* [DESCRIPTION OF THE TASK]: Rewrite the material starting at the line containing "Select the Eternal recipe title" and ending at the line containing "click(x=145, y=6)", changing "dropdown" to "menu" and keeping everything else the same. Give back only those lines.

* [LISTING]:
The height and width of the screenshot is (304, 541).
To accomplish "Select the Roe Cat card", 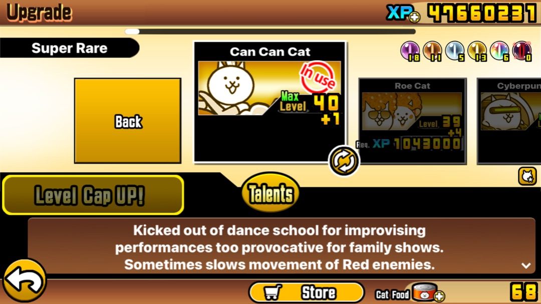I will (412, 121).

* * *

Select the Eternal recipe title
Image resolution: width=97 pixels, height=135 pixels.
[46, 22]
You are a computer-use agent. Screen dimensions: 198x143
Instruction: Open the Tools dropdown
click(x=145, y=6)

* [RESPONSE FOR THIS EXERCISE]:
Select the Eternal recipe title
Image resolution: width=97 pixels, height=135 pixels.
[46, 22]
You are a computer-use agent. Screen dimensions: 198x143
Instruction: Open the Tools menu
click(x=145, y=6)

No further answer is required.